You can configure an in-band management interface for a cluster unit. See In-band management for information. In-band management does not reserve the interface exclusively for HA management.

Management interface

Enable HTTPS or HTTP administrative access on the reserved management interfaces to connect to the GUI of each cluster unit. On secondary units, the GUI has the same features as the primary unit, except for unit specific information, for example:

  • The System Information widget on the Status dashboard shows the secondary unit's serial number.

  • In the cluster members list at System > HA, you can change the HA configuration of the unit that you are logged into. You can only change the host name and device priority of the primary and other secondary units.

  • The system events logs show logs for the device that you are logged into. Use the HA device drop down to view the log messages for other cluster units, including the primary unit.

Enable SSH administrative access on the reserved management interfaces to connect to the CLI of each cluster unit. The CLI prompt includes the host of the cluster unit that you are connected to. Use the execute ha manage command to connect to other cluster unit CLIs.

Enable SNMP administrative access on a reserved management interface to use SNMP to monitor each cluster unit using the interface's IP address. Direct management of cluster members must also be enabled, see Configuration examples.

Reserved management interfaces are available in both NAT and transparent mode, and when the cluster is operating with multiple VDOMs.

FortiCloud, FortiSandbox, and other management services

By default, management services such as FortiCloud, FortiSandbox, SNMP, remote logging, and remote authentication, use a cluster interface. This means that communication from each cluster unit will come from a cluster interface of the primary unit, and not from the individual cluster unit's interface.

You can configure HA reserved management interfaces to be used for communication with management services by enabling the ha-direct option. This separates management traffic for each cluster unit, and allows each unit to be individually managed. This is especially useful when cluster units are in different physical locations.

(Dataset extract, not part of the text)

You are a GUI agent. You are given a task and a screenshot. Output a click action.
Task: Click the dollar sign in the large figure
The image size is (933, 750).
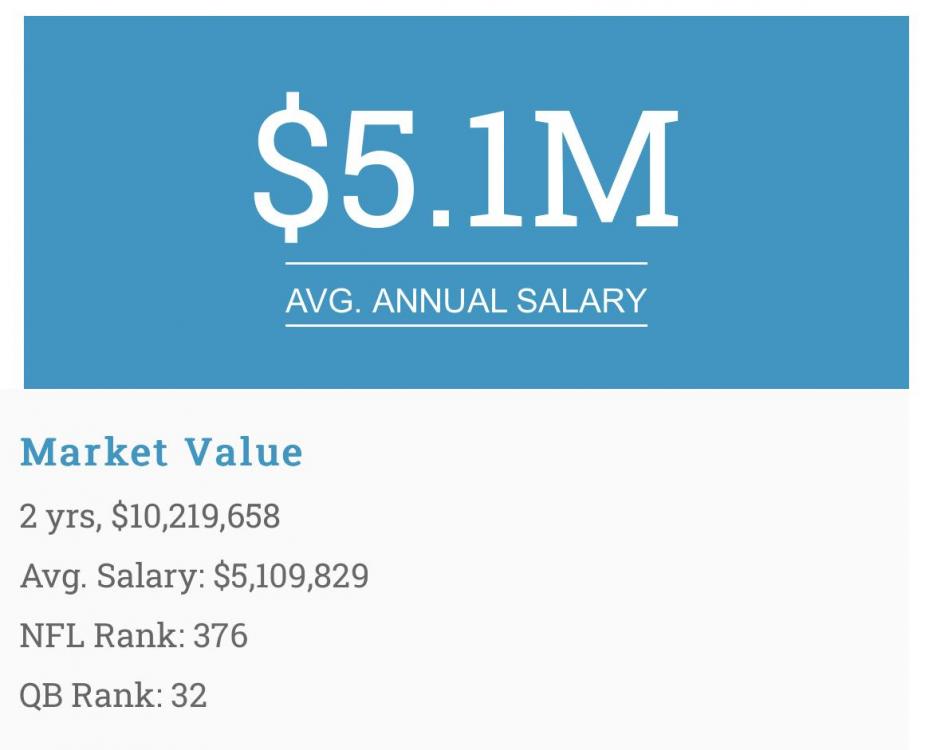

The following management features will then use the HA reserved management interface:

  • SSH, HTTP, HTTPS administration

  • Remote logging, including syslog, FortiAnalyzer, and FortiCloud

  • SNMP queries and traps

  • Remote authentication and certificate verification using LDAP, RADIUS, and TACACS+

  • Communication with FortiSandbox

  • NetFlow and sflow, see Routing NetFlow data over the HA management interface for information.

  • FortiManager management tunnel

Any other management function not explicitly listed above is not supported, such as Security Fabric connectivity and new device registration.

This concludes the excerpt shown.